*** Opening of EXTRACTED DATA ***
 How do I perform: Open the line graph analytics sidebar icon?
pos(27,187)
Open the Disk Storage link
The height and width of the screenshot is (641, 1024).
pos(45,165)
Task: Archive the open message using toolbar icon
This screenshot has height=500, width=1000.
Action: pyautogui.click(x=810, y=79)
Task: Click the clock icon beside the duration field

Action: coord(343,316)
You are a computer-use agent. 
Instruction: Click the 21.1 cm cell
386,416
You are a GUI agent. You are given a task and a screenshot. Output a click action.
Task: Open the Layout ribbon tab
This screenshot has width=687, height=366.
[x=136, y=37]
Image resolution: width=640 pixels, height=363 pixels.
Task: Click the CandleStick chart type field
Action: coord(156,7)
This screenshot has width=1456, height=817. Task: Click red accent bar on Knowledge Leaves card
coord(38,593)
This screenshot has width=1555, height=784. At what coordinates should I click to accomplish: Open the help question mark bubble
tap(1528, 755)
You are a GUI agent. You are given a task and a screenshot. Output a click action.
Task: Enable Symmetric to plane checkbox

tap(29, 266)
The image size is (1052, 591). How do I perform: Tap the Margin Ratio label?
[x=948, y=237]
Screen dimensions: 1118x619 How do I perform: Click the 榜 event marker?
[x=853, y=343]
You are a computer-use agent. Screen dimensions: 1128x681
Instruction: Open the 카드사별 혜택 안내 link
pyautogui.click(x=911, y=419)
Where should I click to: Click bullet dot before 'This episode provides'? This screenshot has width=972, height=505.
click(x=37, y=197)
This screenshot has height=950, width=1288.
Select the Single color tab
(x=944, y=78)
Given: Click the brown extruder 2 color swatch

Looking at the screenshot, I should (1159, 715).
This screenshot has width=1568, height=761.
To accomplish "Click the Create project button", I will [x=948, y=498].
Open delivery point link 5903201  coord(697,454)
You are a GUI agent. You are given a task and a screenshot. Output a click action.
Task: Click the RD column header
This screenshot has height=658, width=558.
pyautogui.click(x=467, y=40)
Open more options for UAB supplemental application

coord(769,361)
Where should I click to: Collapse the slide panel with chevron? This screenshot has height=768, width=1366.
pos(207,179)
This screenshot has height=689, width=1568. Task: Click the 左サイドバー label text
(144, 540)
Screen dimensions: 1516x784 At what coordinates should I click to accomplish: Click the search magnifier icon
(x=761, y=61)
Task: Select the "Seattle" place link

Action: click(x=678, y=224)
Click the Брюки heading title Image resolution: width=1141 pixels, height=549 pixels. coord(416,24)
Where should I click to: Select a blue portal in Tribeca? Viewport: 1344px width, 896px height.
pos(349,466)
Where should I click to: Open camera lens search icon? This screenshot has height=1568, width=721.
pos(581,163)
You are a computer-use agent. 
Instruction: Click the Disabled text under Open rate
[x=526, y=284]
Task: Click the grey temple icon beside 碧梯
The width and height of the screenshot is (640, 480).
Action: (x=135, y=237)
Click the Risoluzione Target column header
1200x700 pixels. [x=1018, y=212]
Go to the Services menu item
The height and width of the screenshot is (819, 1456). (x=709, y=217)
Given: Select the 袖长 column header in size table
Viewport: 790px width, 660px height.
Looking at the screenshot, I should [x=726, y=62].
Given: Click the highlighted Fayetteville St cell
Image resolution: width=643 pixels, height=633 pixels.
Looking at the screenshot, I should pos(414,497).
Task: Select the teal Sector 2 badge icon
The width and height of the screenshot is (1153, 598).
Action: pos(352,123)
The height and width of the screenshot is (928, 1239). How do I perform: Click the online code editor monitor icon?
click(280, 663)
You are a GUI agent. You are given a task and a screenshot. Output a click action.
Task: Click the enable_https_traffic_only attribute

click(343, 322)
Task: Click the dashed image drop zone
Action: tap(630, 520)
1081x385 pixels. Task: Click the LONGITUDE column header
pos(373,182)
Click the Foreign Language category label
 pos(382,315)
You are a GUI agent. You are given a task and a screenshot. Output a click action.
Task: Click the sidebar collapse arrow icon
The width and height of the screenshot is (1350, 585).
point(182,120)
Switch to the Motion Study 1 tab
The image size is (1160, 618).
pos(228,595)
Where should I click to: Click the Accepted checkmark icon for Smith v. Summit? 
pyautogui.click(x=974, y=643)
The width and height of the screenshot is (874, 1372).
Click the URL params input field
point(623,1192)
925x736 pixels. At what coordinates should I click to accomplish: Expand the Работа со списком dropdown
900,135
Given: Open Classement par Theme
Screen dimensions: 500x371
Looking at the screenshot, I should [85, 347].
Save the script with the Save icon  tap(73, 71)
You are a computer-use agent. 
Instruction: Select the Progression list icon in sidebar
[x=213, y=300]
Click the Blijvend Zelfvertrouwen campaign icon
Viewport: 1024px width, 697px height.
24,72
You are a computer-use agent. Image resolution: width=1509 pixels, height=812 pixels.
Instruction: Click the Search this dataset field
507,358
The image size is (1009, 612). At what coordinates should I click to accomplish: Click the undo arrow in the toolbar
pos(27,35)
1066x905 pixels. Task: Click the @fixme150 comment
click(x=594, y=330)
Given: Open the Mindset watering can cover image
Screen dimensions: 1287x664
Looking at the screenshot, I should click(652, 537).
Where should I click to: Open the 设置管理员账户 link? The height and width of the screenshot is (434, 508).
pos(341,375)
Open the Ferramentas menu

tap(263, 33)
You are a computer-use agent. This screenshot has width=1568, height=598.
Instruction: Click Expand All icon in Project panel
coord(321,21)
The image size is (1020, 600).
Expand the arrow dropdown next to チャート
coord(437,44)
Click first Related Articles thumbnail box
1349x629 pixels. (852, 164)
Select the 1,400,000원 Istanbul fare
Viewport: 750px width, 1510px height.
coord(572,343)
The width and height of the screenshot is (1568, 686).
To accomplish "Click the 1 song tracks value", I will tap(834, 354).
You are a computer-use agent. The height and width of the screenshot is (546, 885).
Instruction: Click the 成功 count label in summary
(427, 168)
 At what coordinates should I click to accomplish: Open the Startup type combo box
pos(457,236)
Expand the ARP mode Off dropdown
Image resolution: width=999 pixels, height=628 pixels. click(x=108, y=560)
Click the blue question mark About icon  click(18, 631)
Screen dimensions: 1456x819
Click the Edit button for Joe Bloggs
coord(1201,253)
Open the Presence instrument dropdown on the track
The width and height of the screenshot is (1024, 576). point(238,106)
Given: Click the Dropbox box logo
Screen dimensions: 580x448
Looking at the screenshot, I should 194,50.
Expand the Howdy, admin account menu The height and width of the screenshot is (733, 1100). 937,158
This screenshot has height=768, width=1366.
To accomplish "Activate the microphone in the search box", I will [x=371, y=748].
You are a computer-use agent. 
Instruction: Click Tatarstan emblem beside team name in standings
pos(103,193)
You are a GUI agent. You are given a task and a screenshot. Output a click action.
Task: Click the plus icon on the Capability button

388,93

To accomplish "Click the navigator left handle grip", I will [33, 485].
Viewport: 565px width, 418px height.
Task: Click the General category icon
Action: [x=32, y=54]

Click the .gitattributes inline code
*** Close of EXTRACTED DATA ***
* _WHAT IS REQUIRED_
In full and word for word, reproduce the data above.

* _RESULT_
 How do I perform: Open the line graph analytics sidebar icon?
pos(27,187)
Open the Disk Storage link
The height and width of the screenshot is (641, 1024).
pos(45,165)
Task: Archive the open message using toolbar icon
This screenshot has height=500, width=1000.
Action: pyautogui.click(x=810, y=79)
Task: Click the clock icon beside the duration field

Action: coord(343,316)
You are a computer-use agent. 
Instruction: Click the 21.1 cm cell
386,416
You are a GUI agent. You are given a task and a screenshot. Output a click action.
Task: Open the Layout ribbon tab
This screenshot has width=687, height=366.
[x=136, y=37]
Image resolution: width=640 pixels, height=363 pixels.
Task: Click the CandleStick chart type field
Action: coord(156,7)
This screenshot has width=1456, height=817. Task: Click red accent bar on Knowledge Leaves card
coord(38,593)
This screenshot has width=1555, height=784. At what coordinates should I click to accomplish: Open the help question mark bubble
tap(1528, 755)
You are a GUI agent. You are given a task and a screenshot. Output a click action.
Task: Enable Symmetric to plane checkbox

tap(29, 266)
The image size is (1052, 591). How do I perform: Tap the Margin Ratio label?
[x=948, y=237]
Screen dimensions: 1118x619 How do I perform: Click the 榜 event marker?
[x=853, y=343]
You are a computer-use agent. Screen dimensions: 1128x681
Instruction: Open the 카드사별 혜택 안내 link
pyautogui.click(x=911, y=419)
Where should I click to: Click bullet dot before 'This episode provides'? This screenshot has width=972, height=505.
click(x=37, y=197)
This screenshot has height=950, width=1288.
Select the Single color tab
(x=944, y=78)
Given: Click the brown extruder 2 color swatch

Looking at the screenshot, I should (1159, 715).
This screenshot has width=1568, height=761.
To accomplish "Click the Create project button", I will [x=948, y=498].
Open delivery point link 5903201  coord(697,454)
You are a GUI agent. You are given a task and a screenshot. Output a click action.
Task: Click the RD column header
This screenshot has height=658, width=558.
pyautogui.click(x=467, y=40)
Open more options for UAB supplemental application

coord(769,361)
Where should I click to: Collapse the slide panel with chevron? This screenshot has height=768, width=1366.
pos(207,179)
This screenshot has height=689, width=1568. Task: Click the 左サイドバー label text
(144, 540)
Screen dimensions: 1516x784 At what coordinates should I click to accomplish: Click the search magnifier icon
(x=761, y=61)
Task: Select the "Seattle" place link

Action: click(x=678, y=224)
Click the Брюки heading title Image resolution: width=1141 pixels, height=549 pixels. coord(416,24)
Where should I click to: Select a blue portal in Tribeca? Viewport: 1344px width, 896px height.
pos(349,466)
Where should I click to: Open camera lens search icon? This screenshot has height=1568, width=721.
pos(581,163)
You are a computer-use agent. 
Instruction: Click the Disabled text under Open rate
[x=526, y=284]
Task: Click the grey temple icon beside 碧梯
The width and height of the screenshot is (640, 480).
Action: (x=135, y=237)
Click the Risoluzione Target column header
1200x700 pixels. [x=1018, y=212]
Go to the Services menu item
The height and width of the screenshot is (819, 1456). (x=709, y=217)
Given: Select the 袖长 column header in size table
Viewport: 790px width, 660px height.
Looking at the screenshot, I should [x=726, y=62].
Given: Click the highlighted Fayetteville St cell
Image resolution: width=643 pixels, height=633 pixels.
Looking at the screenshot, I should pos(414,497).
Task: Select the teal Sector 2 badge icon
The width and height of the screenshot is (1153, 598).
Action: pos(352,123)
The height and width of the screenshot is (928, 1239). How do I perform: Click the online code editor monitor icon?
click(280, 663)
You are a GUI agent. You are given a task and a screenshot. Output a click action.
Task: Click the enable_https_traffic_only attribute

click(343, 322)
Task: Click the dashed image drop zone
Action: tap(630, 520)
1081x385 pixels. Task: Click the LONGITUDE column header
pos(373,182)
Click the Foreign Language category label
 pos(382,315)
You are a GUI agent. You are given a task and a screenshot. Output a click action.
Task: Click the sidebar collapse arrow icon
The width and height of the screenshot is (1350, 585).
point(182,120)
Switch to the Motion Study 1 tab
The image size is (1160, 618).
pos(228,595)
Where should I click to: Click the Accepted checkmark icon for Smith v. Summit? 
pyautogui.click(x=974, y=643)
The width and height of the screenshot is (874, 1372).
Click the URL params input field
point(623,1192)
925x736 pixels. At what coordinates should I click to accomplish: Expand the Работа со списком dropdown
900,135
Given: Open Classement par Theme
Screen dimensions: 500x371
Looking at the screenshot, I should [85, 347].
Save the script with the Save icon  tap(73, 71)
You are a computer-use agent. 
Instruction: Select the Progression list icon in sidebar
[x=213, y=300]
Click the Blijvend Zelfvertrouwen campaign icon
Viewport: 1024px width, 697px height.
24,72
You are a computer-use agent. Image resolution: width=1509 pixels, height=812 pixels.
Instruction: Click the Search this dataset field
507,358
The image size is (1009, 612). At what coordinates should I click to accomplish: Click the undo arrow in the toolbar
pos(27,35)
1066x905 pixels. Task: Click the @fixme150 comment
click(x=594, y=330)
Given: Open the Mindset watering can cover image
Screen dimensions: 1287x664
Looking at the screenshot, I should click(652, 537).
Where should I click to: Open the 设置管理员账户 link? The height and width of the screenshot is (434, 508).
pos(341,375)
Open the Ferramentas menu

tap(263, 33)
You are a computer-use agent. This screenshot has width=1568, height=598.
Instruction: Click Expand All icon in Project panel
coord(321,21)
The image size is (1020, 600).
Expand the arrow dropdown next to チャート
coord(437,44)
Click first Related Articles thumbnail box
1349x629 pixels. (852, 164)
Select the 1,400,000원 Istanbul fare
Viewport: 750px width, 1510px height.
coord(572,343)
The width and height of the screenshot is (1568, 686).
To accomplish "Click the 1 song tracks value", I will tap(834, 354).
You are a computer-use agent. The height and width of the screenshot is (546, 885).
Instruction: Click the 成功 count label in summary
(427, 168)
 At what coordinates should I click to accomplish: Open the Startup type combo box
pos(457,236)
Expand the ARP mode Off dropdown
Image resolution: width=999 pixels, height=628 pixels. click(x=108, y=560)
Click the blue question mark About icon  click(18, 631)
Screen dimensions: 1456x819
Click the Edit button for Joe Bloggs
coord(1201,253)
Open the Presence instrument dropdown on the track
The width and height of the screenshot is (1024, 576). point(238,106)
Given: Click the Dropbox box logo
Screen dimensions: 580x448
Looking at the screenshot, I should 194,50.
Expand the Howdy, admin account menu The height and width of the screenshot is (733, 1100). 937,158
This screenshot has height=768, width=1366.
To accomplish "Activate the microphone in the search box", I will [x=371, y=748].
You are a computer-use agent. 
Instruction: Click Tatarstan emblem beside team name in standings
pos(103,193)
You are a GUI agent. You are given a task and a screenshot. Output a click action.
Task: Click the plus icon on the Capability button

388,93

To accomplish "Click the navigator left handle grip", I will [33, 485].
Viewport: 565px width, 418px height.
Task: Click the General category icon
Action: [x=32, y=54]

Click the .gitattributes inline code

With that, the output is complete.